I hope that the mother is equally concerned with the children keeping up their mathematics and English language skills over the summer...

JS said...

Gotta say, I find it ironic that a post like this follows the haranguing of Yitta's article on shidduchim. The entire thrust of the question is how can a mother ensure her children do the right KIND of learning to make sure they go to the right mesivta so that they can be a "top" boy who gets hundreds of shidduch resumes sent his way (or rather, his mother's way so she can find a pretty enough girl for him).

Seriously, these are young kids, around 2nd and 4th grade. Already there is manifest a concern that they're not going to be "good enough" - "good enough" of course does NOT mean tanach or any of the "unimportant" subjects. It means gemara and mishna. That's how a bochur is evaluated and his worth determined.

I don't see how you can't see how this post is exactly what leads to what everyone was complaining about in the previous one. This isn't about learning. It's about the right kind of learning. It's about conforming and doing what everyone else is doing so that your kids' shidduch prospects aren't ruined.

The whole subject is absurd. Concern over young kids, heaven forfend, taking 10 or so weeks away from learning. This isn't about learning skills or concern they'll go off the derech. This is all about conformity and making sure your kids aren't "odd" or "off". This is about fear of doing something different - not sending to camps like everyone else.

And then you wonder where Yitta gets off suggesting plastic surgery for girls. It's the exact same issue and you don't even realize it.

Learning mishna/gemara is the cosmetic surgery for boys.

Nephew of Frum Actuary said...

"Learning mishna/gemara is the cosmetic surgery for boys."

This. It is whet the schools teach, and has been true forever. In the Shtetel, the boy was valued (and got dowery) on the number of Blatt he knew by heart.
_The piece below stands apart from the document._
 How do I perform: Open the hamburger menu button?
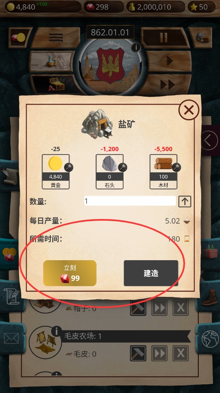coord(56,37)
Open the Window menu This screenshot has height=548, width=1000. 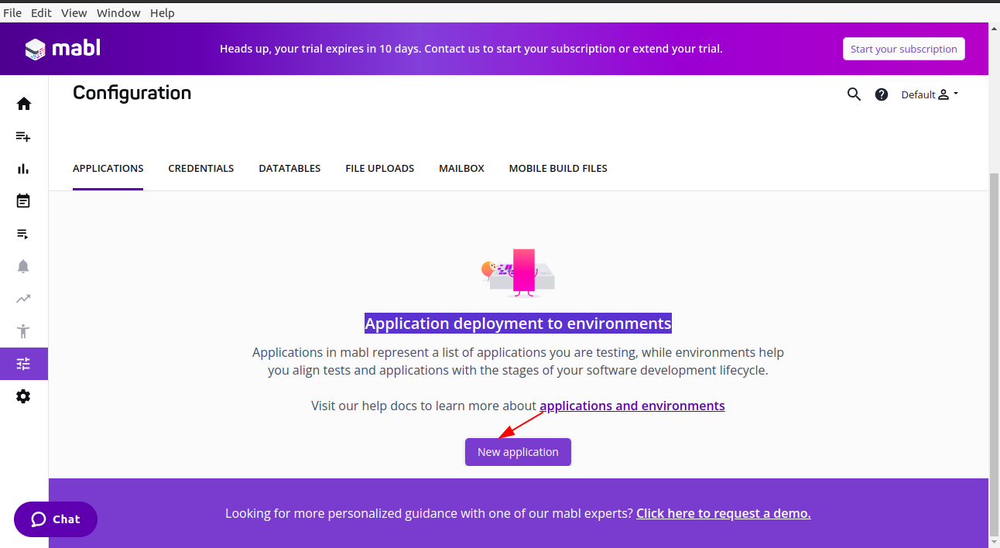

Why should anything change?

AztecQueen2000 said...

What happened to "mishnayos at ten, Gemara at fifteen?" It was a good enough guideline for Pirkei Avos?

Anonymous said...

What about the Jewish value of Tukun Olam? Volunteering together at a soup kitchen or making art projects to be donated to kids in foster care or in the hospital or volunteering in a senor citizen's home if regulations allow? That, in addition to some reading and math, Tanach, some sports or swimming lessons, and backyard games would make for full summer days. BTW, some towns offer free group swimming lessons and tennis lessons.

tesyaa said...

Interesting quote from Rabbi Fink's post TODAY reviewing the New American Haggadah:

http://finkorswim.com/2012/03/27/the-new-american-haggadah-book-review/#comments

Personally, I think orthodox Jews should not recoil at the mere mention of Tikkun Olam, but many do.

Miami Al said...

Nephew,

"This. It is whet the schools teach, and has been true forever. In the Shtetel, the boy was valued (and got dowery) on the number of Blatt he knew by heart."

That's a falsehood.

The notion of teaching Gemara to every 10 year old is less than 80 years old, and contradicts the Gemara.

The Yeshivot of Europe were larger than the Kollelim, because many of the students remained unmarried, because few people wanted their daughter to marry a poor Rabbi.

The economics are clear... when full time learning was poorly valued (pre-War Europe), the Kollels were empty (around 400 at the peak). When full time learning became highly valued (dowry/support), the Kollels filled up, post War America and more recently, Israel.

But let's fantasize that rich beautiful girls seemed out economically poor but exceptional learners/memorizers for hundreds of years...

BTW: Artscoll's Gemara is coming to the iPad this spring/summer, with full search capability and the ability to click on a line and see relevant commentary and references to look fuller... The rest of their library will be coming out digitally over the next year or two.

Being exceptional at Yeshiva-style learning dependent on memorization is about to become as relevant to acquiring Jewish knowledge as manufacturing the buggy whip is relevant to the US transportation industry.

Chavi Beck said...

Thank you Sephardi Lady for a truly original suggestion. I would venture that one or two half-hour sessions weekly with his father (or uncle, or neighbor, or hired tutor if needed) would suffice to keep a young boy's Mishnayos skills up to date, while Mommy's daily Torah class keeps him on the "a Jew learns Torah every day, even on vacation" derech.

Anonymous said...

"Being exceptional at Yeshiva-style learning dependent on memorization is about to become as relevant to acquiring Jewish knowledge as manufacturing the buggy whip is relevant to the US transportation industry."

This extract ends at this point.